* _Extracted material_:
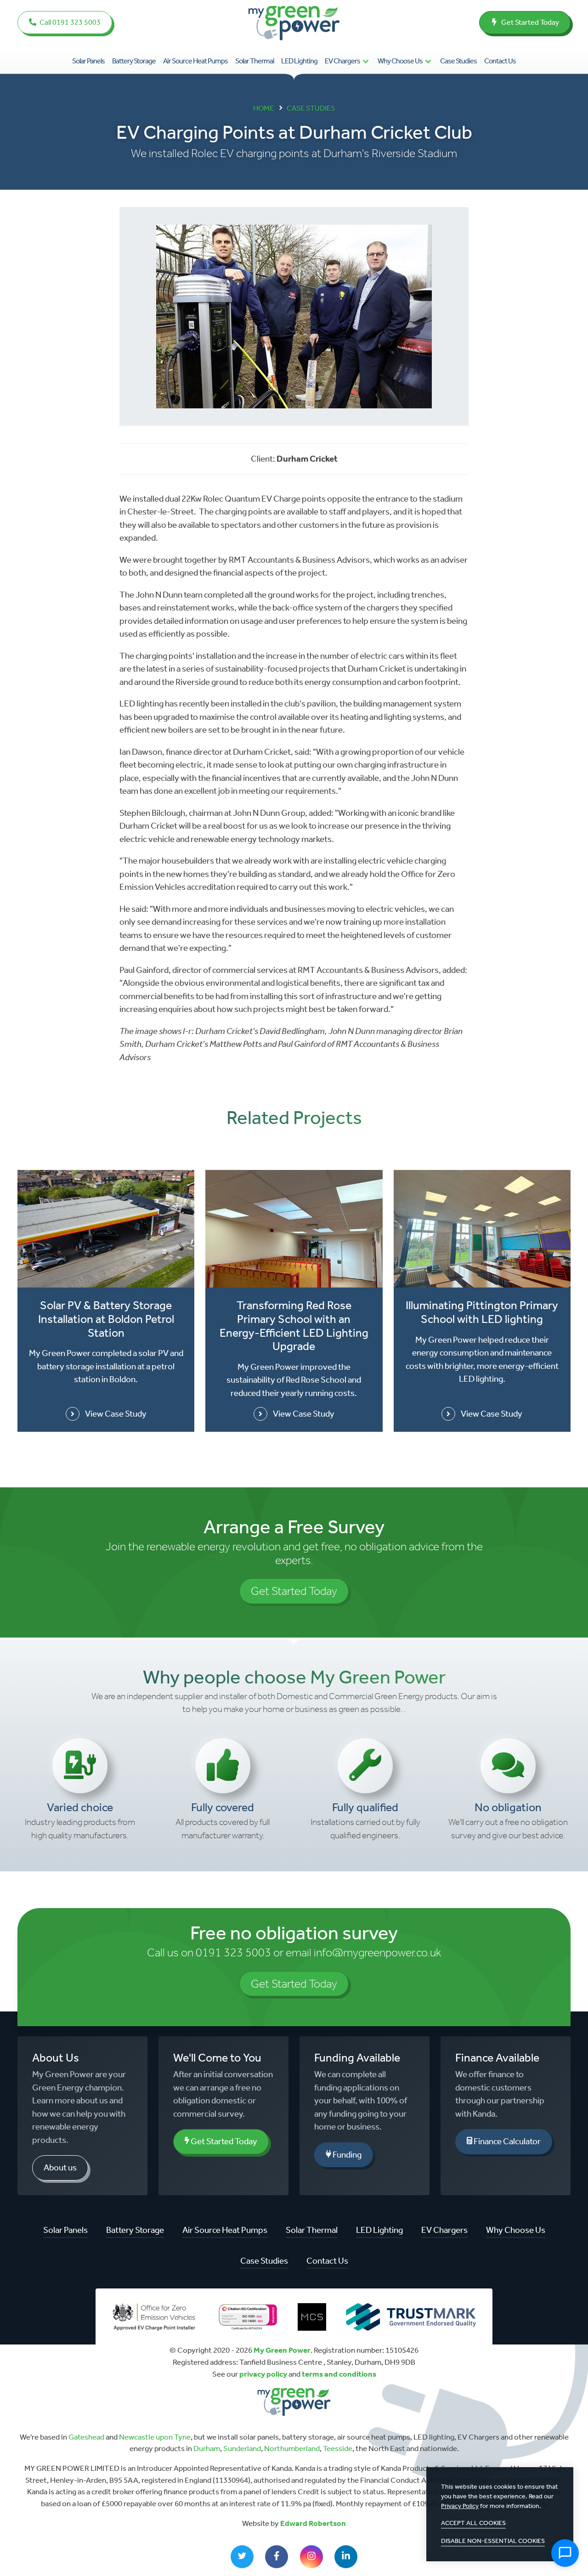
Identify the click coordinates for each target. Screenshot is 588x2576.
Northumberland (292, 2448)
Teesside (337, 2448)
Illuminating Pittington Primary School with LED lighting (482, 1312)
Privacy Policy (460, 2506)
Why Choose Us (400, 60)
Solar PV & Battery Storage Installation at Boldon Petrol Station (106, 1319)
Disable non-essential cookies (493, 2541)
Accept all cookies (473, 2523)
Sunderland (242, 2448)
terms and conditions (339, 2373)
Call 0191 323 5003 (69, 22)
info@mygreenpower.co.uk (377, 1952)
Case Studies (458, 60)
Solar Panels (88, 60)
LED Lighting (299, 60)
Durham (206, 2448)
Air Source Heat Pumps (195, 60)
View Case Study (116, 1413)
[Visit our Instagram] (311, 2556)
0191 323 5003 (233, 1952)
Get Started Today (529, 22)
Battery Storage (134, 60)
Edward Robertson (313, 2523)
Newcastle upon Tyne (155, 2436)
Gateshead (86, 2436)
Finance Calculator (506, 2141)
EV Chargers (342, 60)
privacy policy (263, 2373)
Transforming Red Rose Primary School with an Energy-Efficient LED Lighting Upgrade (294, 1326)
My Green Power (282, 2350)
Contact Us (500, 60)
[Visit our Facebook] (276, 2556)
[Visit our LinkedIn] (345, 2556)
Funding (346, 2154)
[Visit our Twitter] (242, 2556)
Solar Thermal (254, 60)
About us (60, 2167)
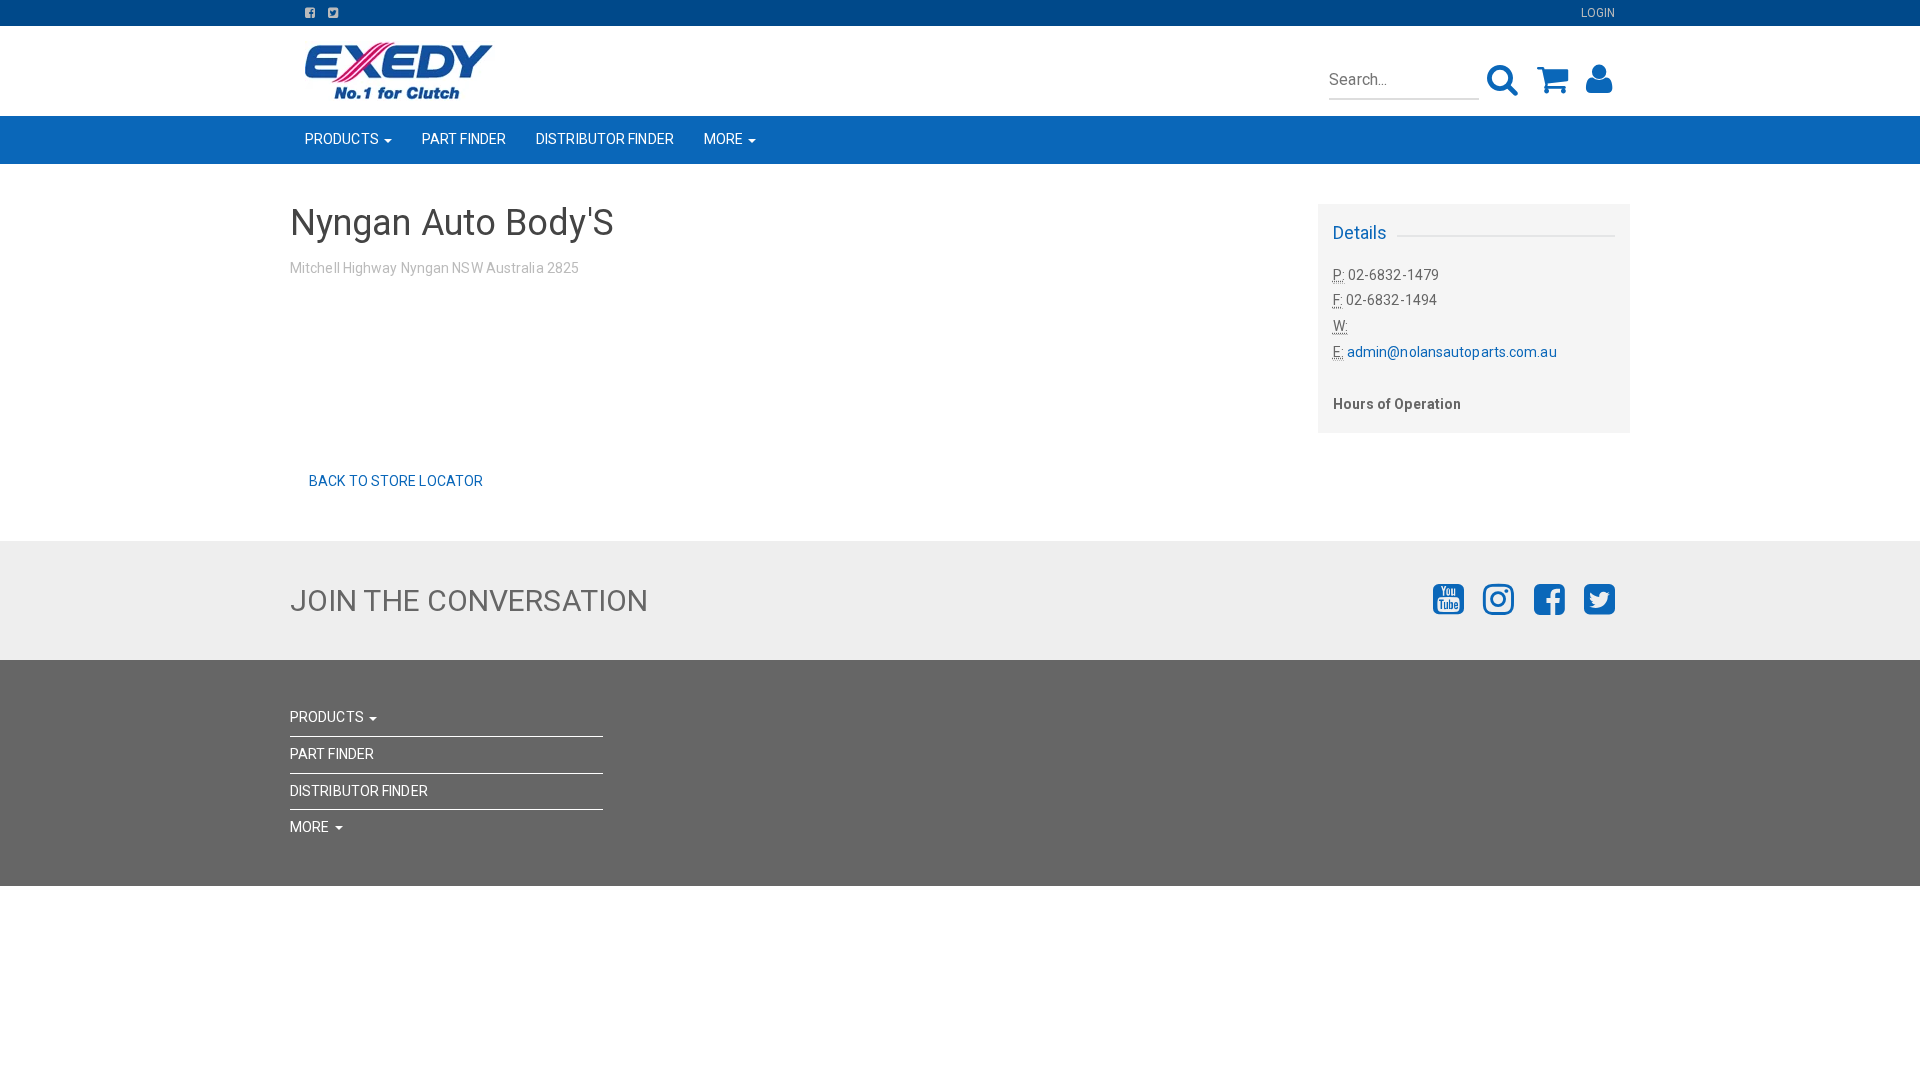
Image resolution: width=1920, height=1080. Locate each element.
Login (1598, 13)
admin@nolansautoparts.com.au (1452, 352)
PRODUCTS (343, 139)
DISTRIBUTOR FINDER (605, 139)
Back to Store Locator (394, 481)
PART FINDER (464, 139)
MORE (725, 139)
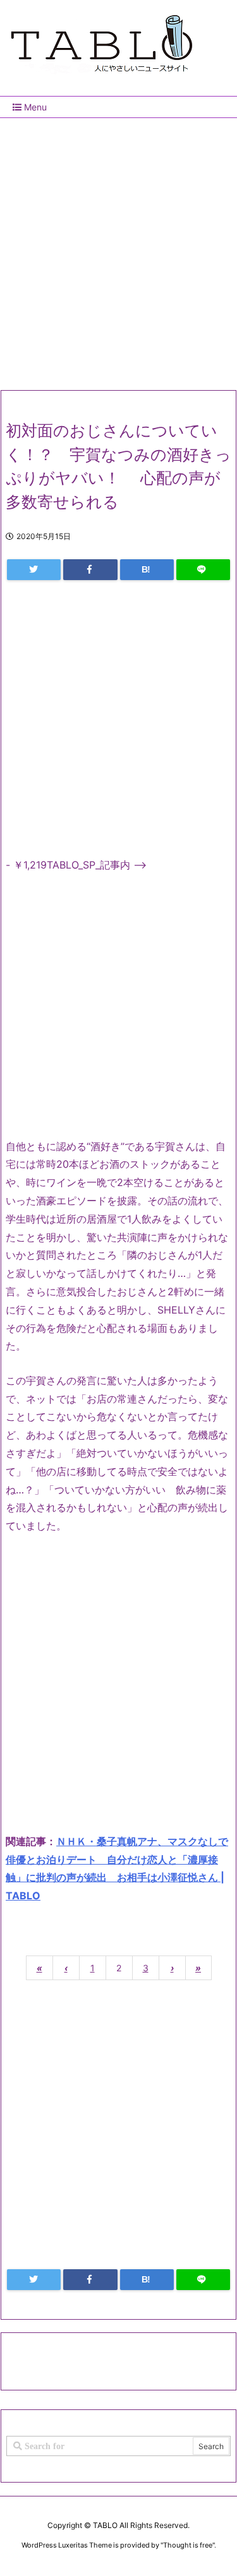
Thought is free (187, 2545)
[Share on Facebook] (90, 569)
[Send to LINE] (203, 569)
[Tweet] (34, 569)
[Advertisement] (118, 249)
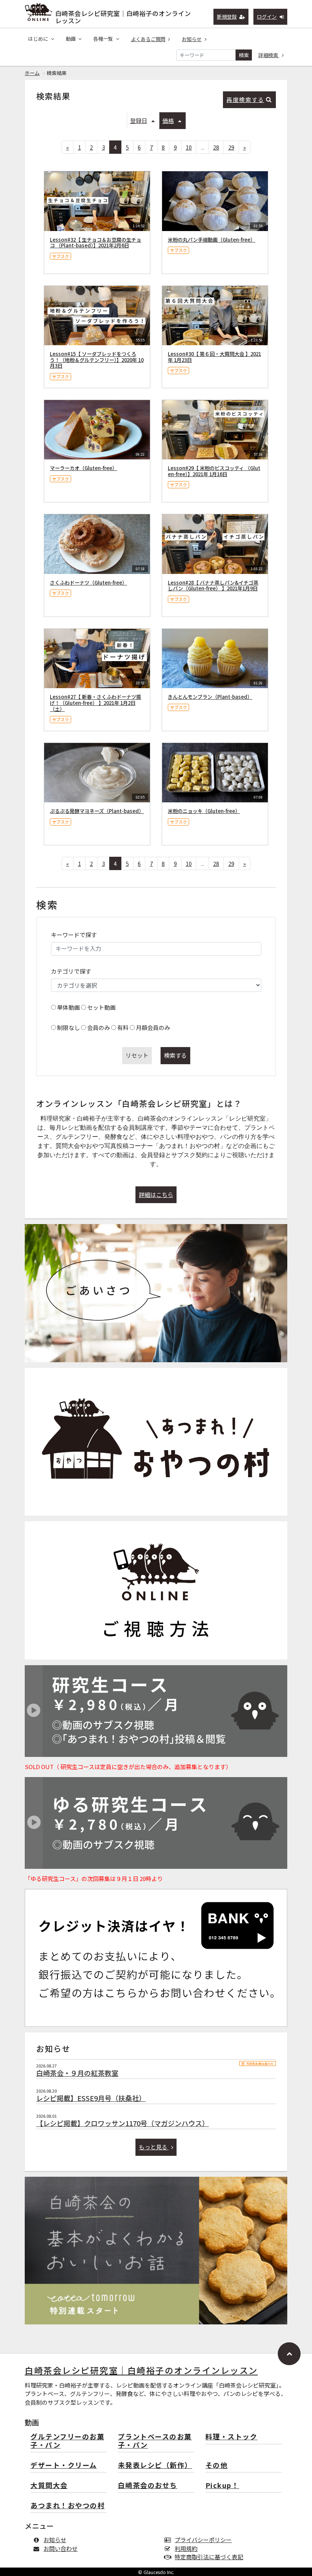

* _Exercise prompt_: Taking the line with "Teesside (337, 2448)" as the first and the line with "Disable non-essential cookies (493, 2541)" as the last, retype that stretch of the data above exactly, with no other lines.

* _Exercise result_:
Teesside (337, 2448)
Illuminating Pittington Primary School with LED lighting (482, 1312)
Privacy Policy (460, 2506)
Why Choose Us (400, 60)
Solar PV & Battery Storage Installation at Boldon Petrol Station (106, 1319)
Disable non-essential cookies (493, 2541)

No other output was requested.